Doppelgangaz’ Hood(ed) Life

Upstate hip-hop duo preaches self-sufficiency and a Black Cloak Lifestyle


“You have to have both testicles in,” implores Matter Ov Fact, half of the upstate hip-hop duo the Doppelgangaz. “You can’t uniball this.” Sitting alongside EP, his fellow MC and producer, he’s presiding over a platter of Korean barbecue at a spot on 32nd Street in Manhattan while expounding on the dedication that self-released music demands. If you’ve been privy to the Dopp Gang’s releases since 2008’s Ghastly Duo debut, this mix of gastronomy and biology is exactly how you’d imagine the group spending its afternoons: The Dopp Gang’s tracks blend bucolic food references with lyrical nods to peculiar medical ailments and freaky sexual peccadilloes. Dopp Hopp, their latest, references pear and kohlrabi salad (rhyming the vegetable with Napa Valley wine pioneer Robert Mondavi), swingers parties, and maggot biotherapy. In fact, the only thing missing from our Korean barbecue rendezvous is the Dopp Gang’s sartorial calling card: the hooded horror-movie garb that this Orange County twosome have fleshed out into a Black Cloak Lifestyle philosophy.

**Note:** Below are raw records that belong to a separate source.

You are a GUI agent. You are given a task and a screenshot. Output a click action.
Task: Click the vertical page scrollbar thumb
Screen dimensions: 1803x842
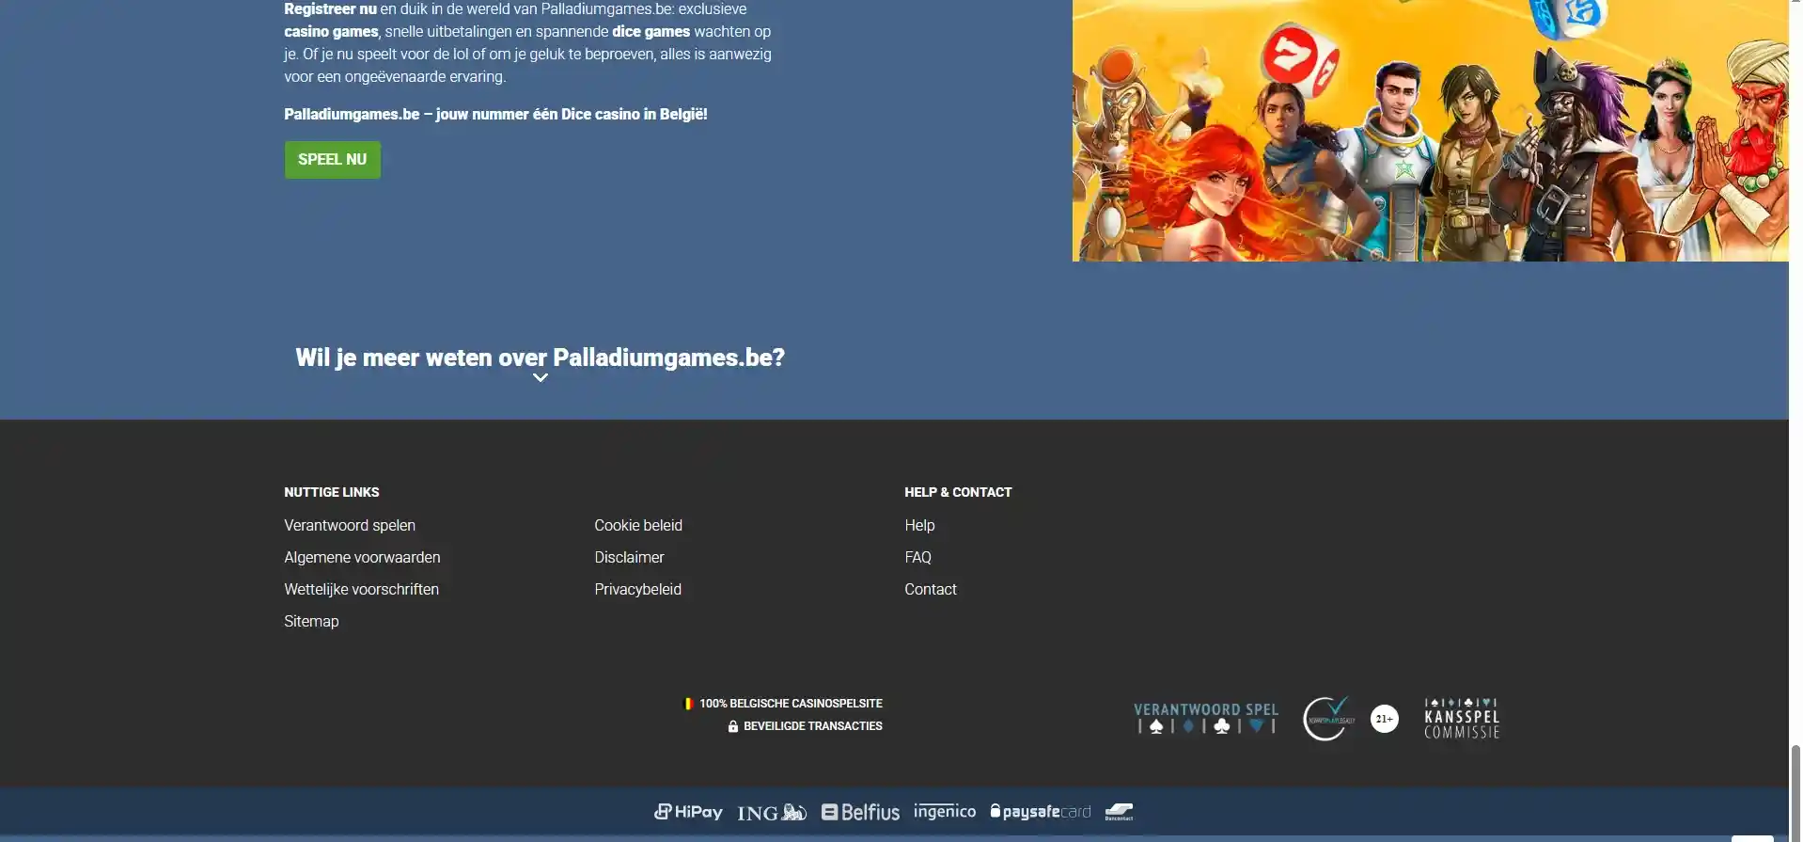(1795, 788)

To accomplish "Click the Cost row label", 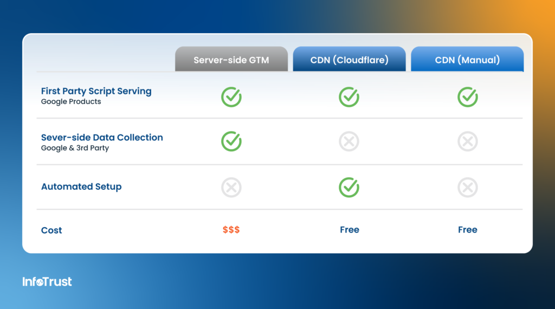I will [x=51, y=230].
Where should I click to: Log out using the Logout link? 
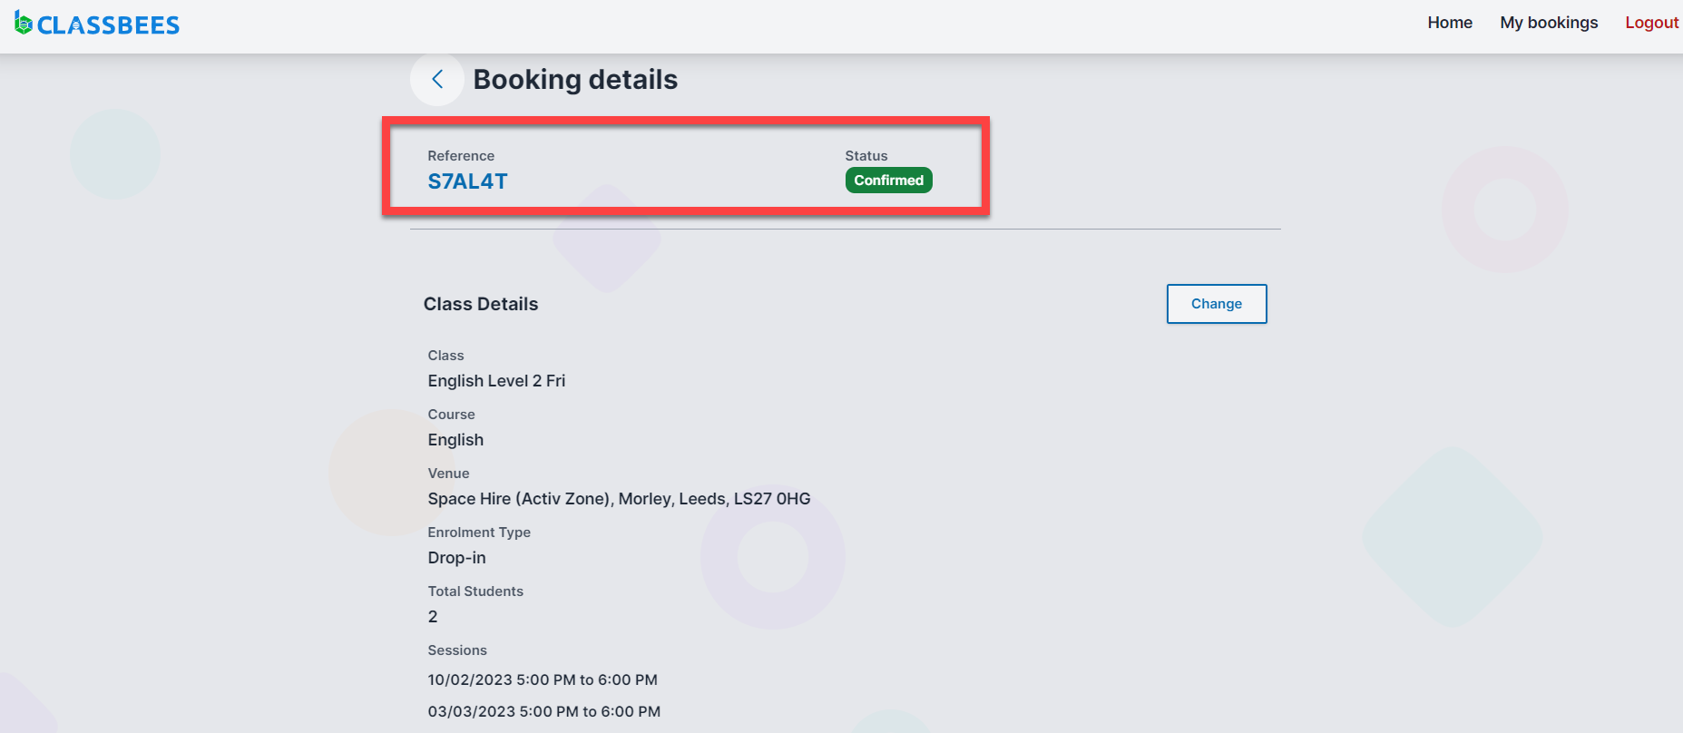[1650, 23]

“For a long time we were caught up in what it is to have a rap image,” says EP, who worked as a residential counselor at a house for people suffering from personality disorders during the group’s early days. “Like, we would try and have the latest gear and sneakers. Throwing the cloak on changed everything.”

According to Doppel gospel, the black cloak was Matter Ov Fact’s creation. Originally, it functioned as a way to “mask some bum-ass clothes,” like the Walmart outfits they wore underneath in early videos. But for fans, the cloaks quickly became a signifier of a DIY ethos. “It represents being able to do things yourself and not waiting on other people,” says Matter Ov Fact.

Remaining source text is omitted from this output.